С детства ее преследовал один и тот же сон. Уходит полк солдат, знакомых и незнакомых людей, последней за ними идет ее мать, а Ирина остается совсем одна. Она кричит от ужаса и просыпается. Почему-то еще тогда она знала, что этот сон сбудется.
Пожалуйста, найдите время и прочтите это послание легендарного Президента Музея изобразительных искусств имени Пушкина ИРИНЫ АНТОНОВОЙ.
«Я думаю, в первые десятилетия XX века закончился огромный исторический период в искусстве, включающий в себя и тот, что начинался Ренессансом. Мы свидетели действительно большого кризиса художественной системы. И этот кризис может длиться не одно столетие, сопровождаясь реминисценциями. На разных этапах это было: от Античности к Средним векам, от Средних веков к Возрождению. И вот сейчас, захватив почти весь двадцатый, этот кризис, вероятно, продлится и весь XXI век.
Меня часто спрашивают, что такое «Черный квадрат» Малевича. Я отвечаю: это декларация — «Ребята, всё кончилось». Малевич правильно тогда сказал, суммируя глобальную деформацию и слом, отражённые прежде в кубизме. Но ведь трудно с этим смириться. Поэтому и началось: дадаизм, сюрреализм, «давайте вещи мира столкнем в абсурдном сочетании» — и поскакало нечто на кузнечиковых ногах. И дальше, и дальше… уже концептуализм, и проплыла акула в формалине. Но это всё не то, это упражнения вокруг пустоты: чего бы такого сделать, чтобы удивились.

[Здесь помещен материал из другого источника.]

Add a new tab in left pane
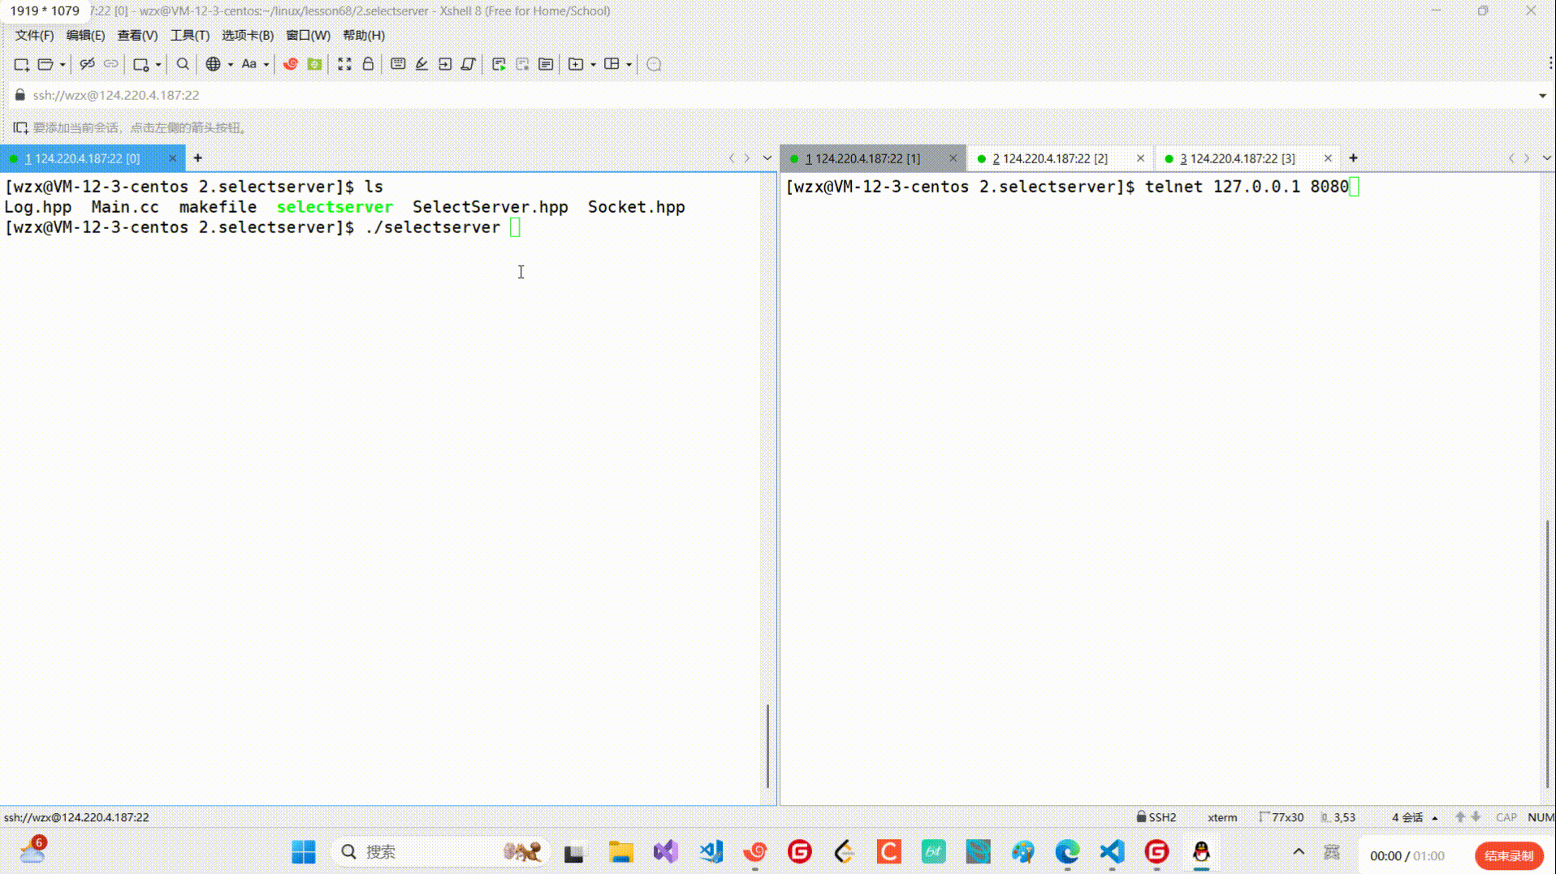Screen dimensions: 1556x874 [197, 158]
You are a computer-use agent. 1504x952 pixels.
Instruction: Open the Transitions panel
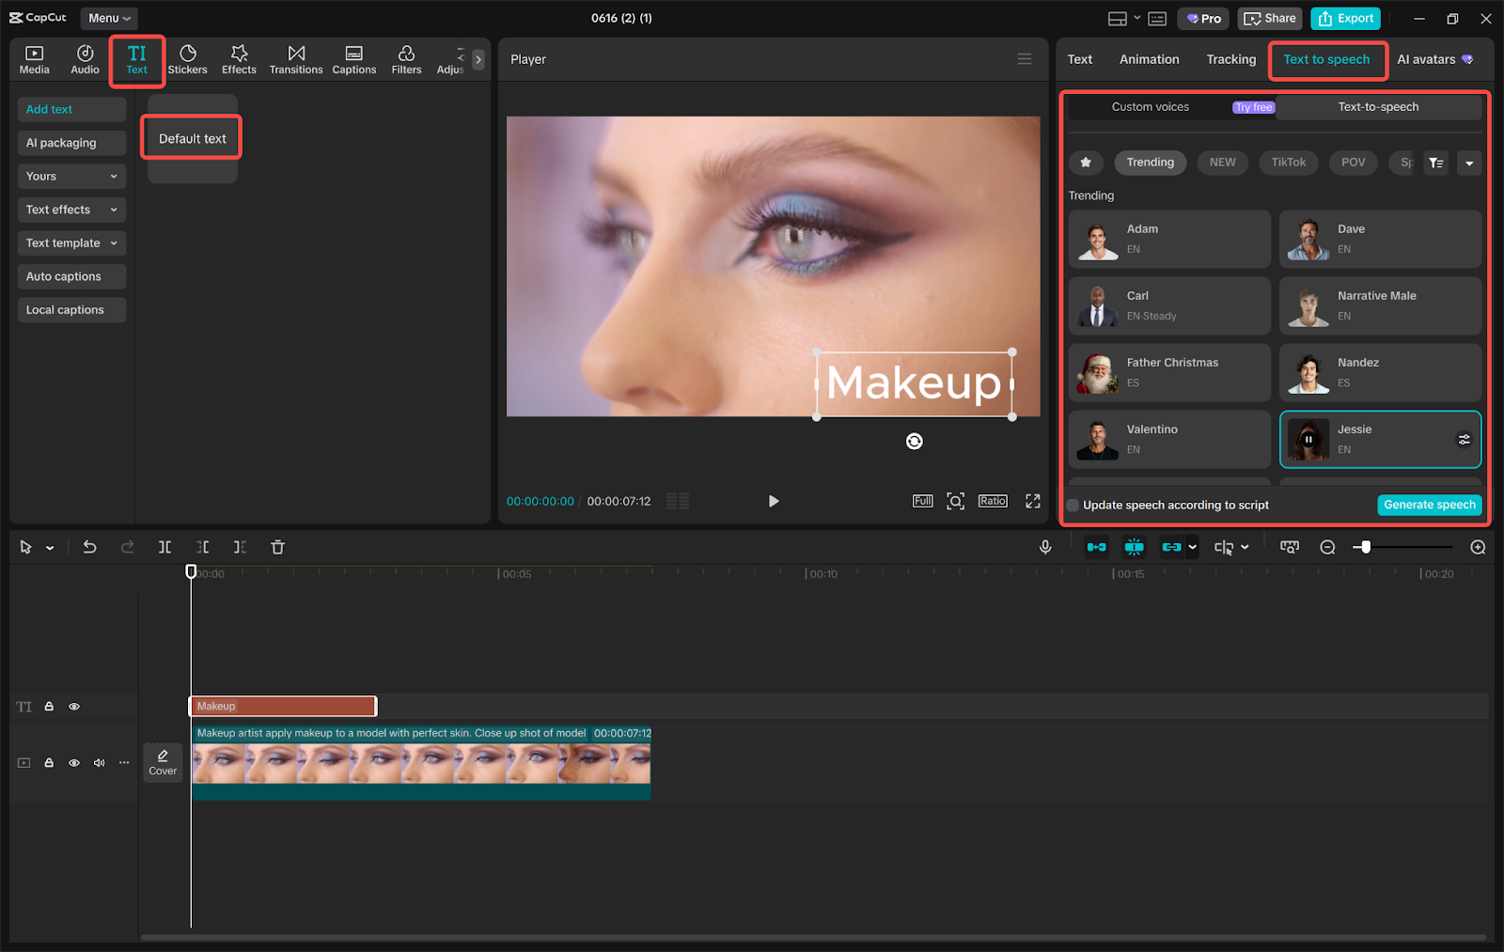click(296, 59)
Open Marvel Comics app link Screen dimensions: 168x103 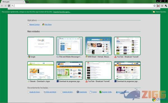(x=34, y=25)
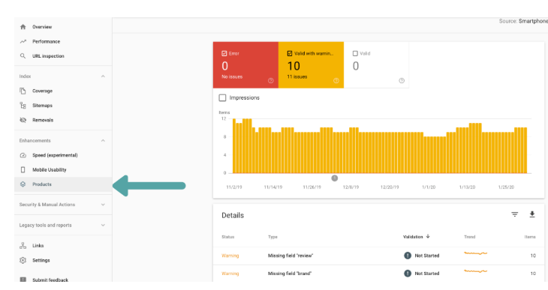548x290 pixels.
Task: Click help icon on Valid with warnings card
Action: [x=336, y=81]
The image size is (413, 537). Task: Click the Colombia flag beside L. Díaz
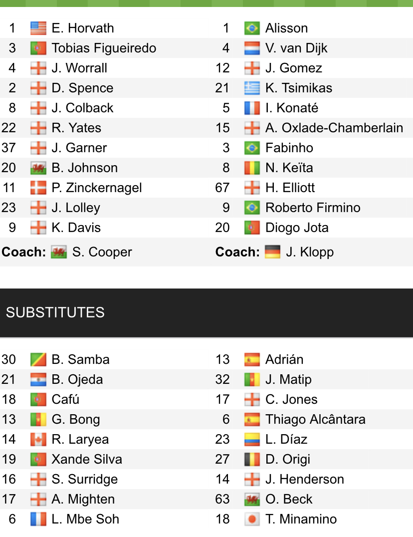[252, 439]
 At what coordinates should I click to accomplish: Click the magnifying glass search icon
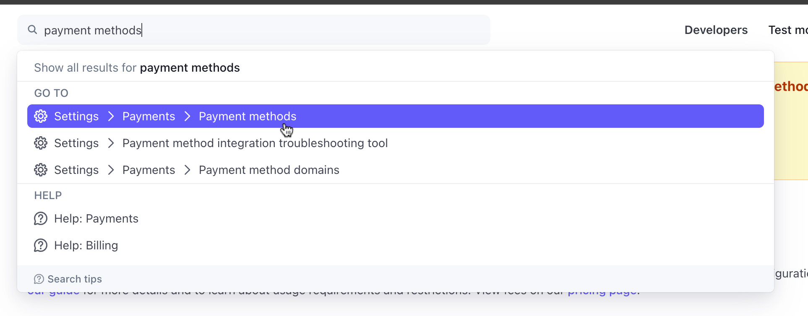tap(32, 30)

Больше того, начиная с XVIII века начался глобальный процесс, который я называю «Гибель богов» — недаром есть такая опера у Рихарда Вагнера. Потому что этот фактор — мифологический — перестал быть главным содержанием и оказывать влияние на пластические искусства. Можно писать «Явление Христа народу» и в тридцатом столетии, но его время, время известного нам великого искусства, кончилось. Мы видим, как разрушается принцип эстетики, духа и принцип идеала, то есть искусства как высокого примера, к которому надо стремиться, сознавая всё своё человеческое несовершенство. Возьмите Достоевского. Его Сонечка в совершенно ужасающих обстоятельствах сохраняет ангельскую высоту духа. Но в новом времени, а значит, и в искусстве Дух становится никому не нужен. Поскольку искусство, хотите вы этого или нет, это всегда диалог с миром.

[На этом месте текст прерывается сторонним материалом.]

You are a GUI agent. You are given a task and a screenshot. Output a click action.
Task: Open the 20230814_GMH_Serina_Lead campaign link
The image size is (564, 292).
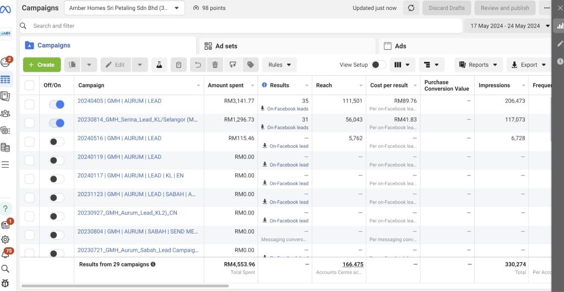pyautogui.click(x=138, y=120)
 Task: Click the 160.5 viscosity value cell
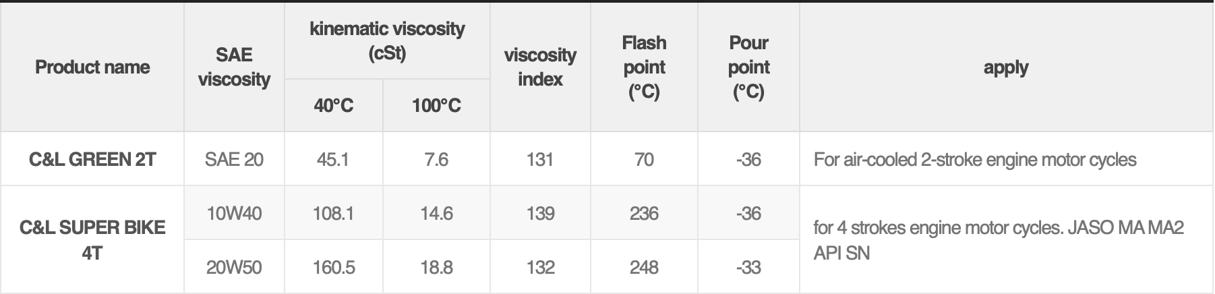pos(333,268)
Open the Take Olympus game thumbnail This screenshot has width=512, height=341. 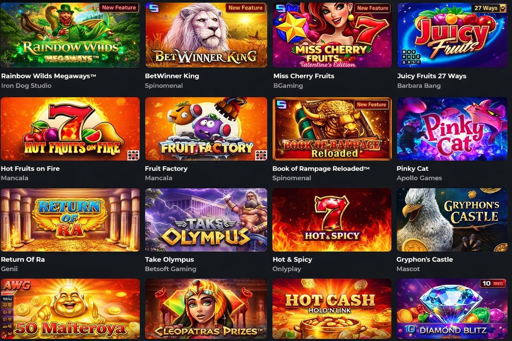pyautogui.click(x=206, y=220)
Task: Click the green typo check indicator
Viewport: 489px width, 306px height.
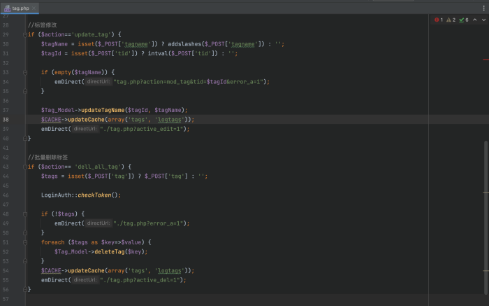Action: point(464,20)
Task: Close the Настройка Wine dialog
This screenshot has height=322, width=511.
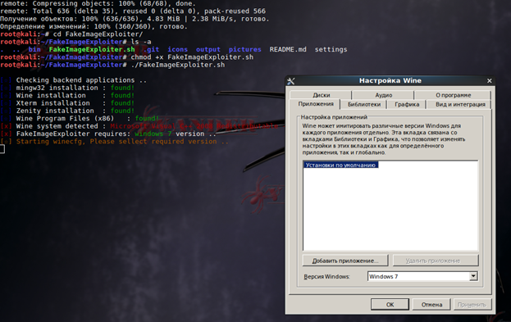Action: pyautogui.click(x=489, y=81)
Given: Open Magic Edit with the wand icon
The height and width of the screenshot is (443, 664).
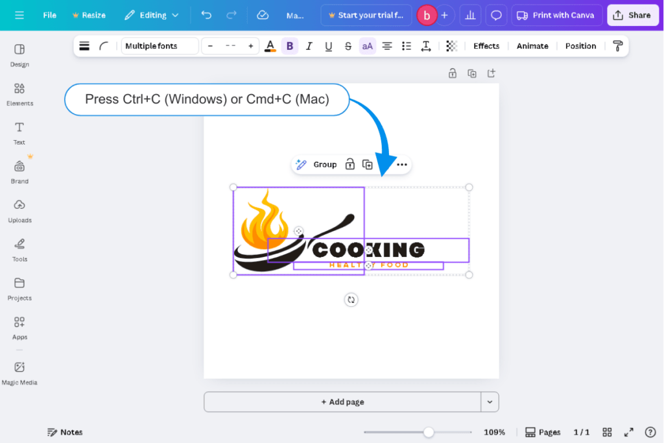Looking at the screenshot, I should click(x=300, y=164).
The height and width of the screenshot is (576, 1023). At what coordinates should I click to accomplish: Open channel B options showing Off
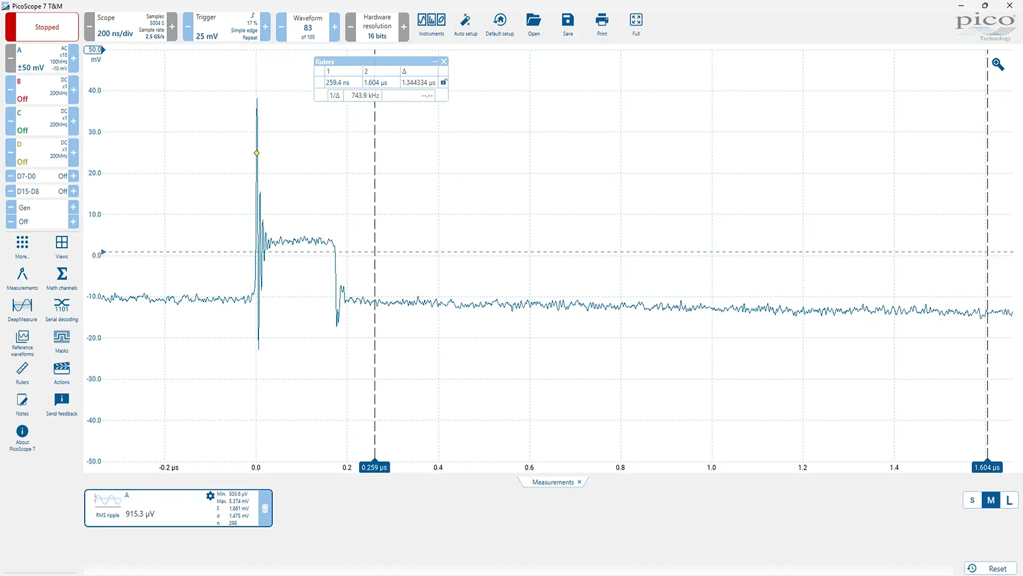coord(42,90)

А в мире и сейчас, и в обозримом грядущем осталась только реальность как стена, как груда кирпичей, которую нам и показывают, говоря: вот это искусство. Или показывают заспиртованную акулу, но она вызывает только отвращение, она не может вызвать другое чувство, она не несёт ничего возвышенного, то есть идеала. Как выстраивать мир вокруг отсутствия идеала?..
Я не пророк, но мне ясно: то, что сейчас показывают на наших биеннале, это уйдет. Потому что консервированные акулы и овцы — это не художественная форма. Это жест, высказывание, но не искусство.
Пока есть — и он будет длиться долго — век репродукций, век непрямого контакта с художественным произведением. Мы даже музыку слушаем в наушниках, а это не то же самое, что слышать её живьём. Но репродукция ущербна, она не воспроизводит даже размера, что уж говорить о многом другом. Давид и его уменьшенный слепок — это не то же самое, но чувство «не то же самое», оно потеряно. Люди, посмотрев телевизионную передачу о какой-либо выставке, говорят: «Зачем нам туда идти, мы же всё видели». И это очень прискорбно. Потому что любая передача через передачу абсолютно не учит видеть. Она в лучшем случае позволяет запечатлеть сюжет и тему.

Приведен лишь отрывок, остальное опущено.